The Corner

Politics & Policy

Cruz: Yeah, I’ll Vote for Trump

After publicly spurning Donald Trump from the stage of the Republican National Convention in Cleveland, Ted Cruz said Friday that he would make good on his vow to support the Republican nominee and vote for Trump in November.

“After many months of careful consideration, of prayer and searching my own conscience, I have decided that on Election Day, I will vote for the Republican nominee, Donald Trump,” Cruz wrote in a Facebook post, in which he called Hillary Clinton a “wholly unacceptable” alternative. 
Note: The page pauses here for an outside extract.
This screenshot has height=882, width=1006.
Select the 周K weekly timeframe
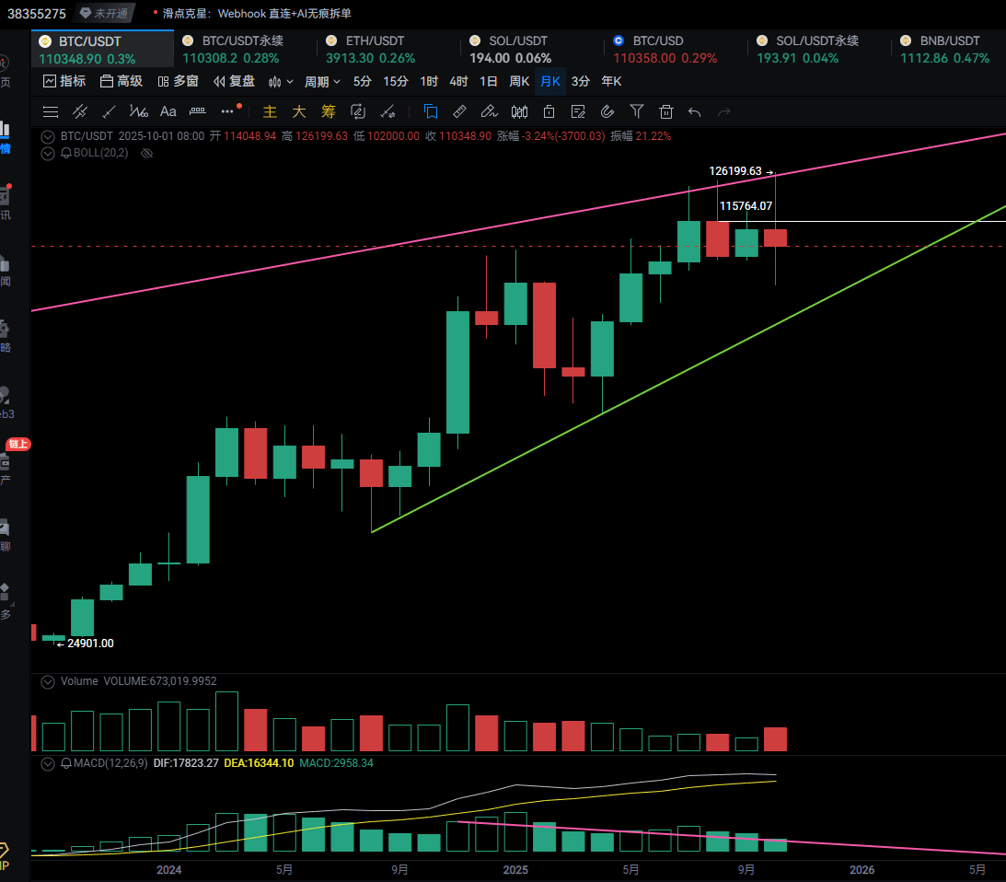click(x=519, y=81)
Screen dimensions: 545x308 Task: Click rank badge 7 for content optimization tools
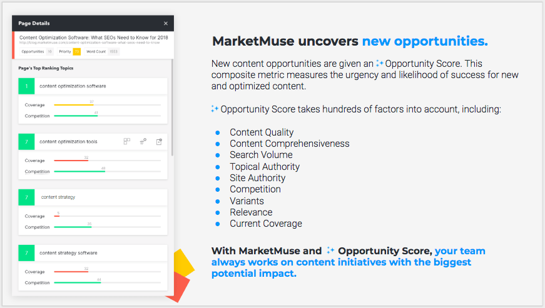point(26,142)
It’s a move intended to quell the controversy that has surrounded Cruz’s decision to withhold his endorsement from Trump at the convention. His defiance there sparked blowback from several of his top financial backers, among others, who excoriated him both publicly and privately and charged that he had committed the unforgivable sin of boosting Clinton’s chances at the ballot box in November. 

But if Cruz’s statement quiets public speculation about how he will position himself with respect to Trump, it has added new drama to some long-simmering tensions among his top political aides. According to multiple sources, the statement of support was a coup for Cruz campaign manager Jeff Roe. Roe was alone among the senator’s top advisers in urging him to issue the Friday statement. (He had also urged Cruz to endorse Trump at the convention in July.) One source with knowledge of the situation characterized the debate over an endorsement as “Jeff versus the whole world.” ​

Roe’s argument was political: Cruz faces a reelection battle in 2018, and with rumors that other Texas lawmakers like Homeland Security Committee chairman Mike McCaul are mulling a primary challenge against him, he simply can’t afford to be blamed for contributing to a GOP defeat in the event Trump loses narrowly. Neither Roe nor Cruz spokeswoman Catherine Frazier responded to an immediate request for comment. 

But Cruz’s decision has left many in his orbit crestfallen. Indeed, in response to the first reports that Cruz was preparing to indicate his support for Trump, the senator’s senior strategist, Jason Johnson — in a rather stunning public rebuke – posted the picture below to his Facebook account: 

As Cruz positions himself to run for reelection in 2018 and for president in 2020, the looming question now is whether he can keep together a team bitterly divided. Two Cruz aides, communications director Jason Miller and Kellyanne Conway, who was executive director of a handful of super PACs supporting his candidacy, have already left him for the Trump campaign. If Trump succeeds in tearing apart his remaining team, it will perhaps be his final primary victory.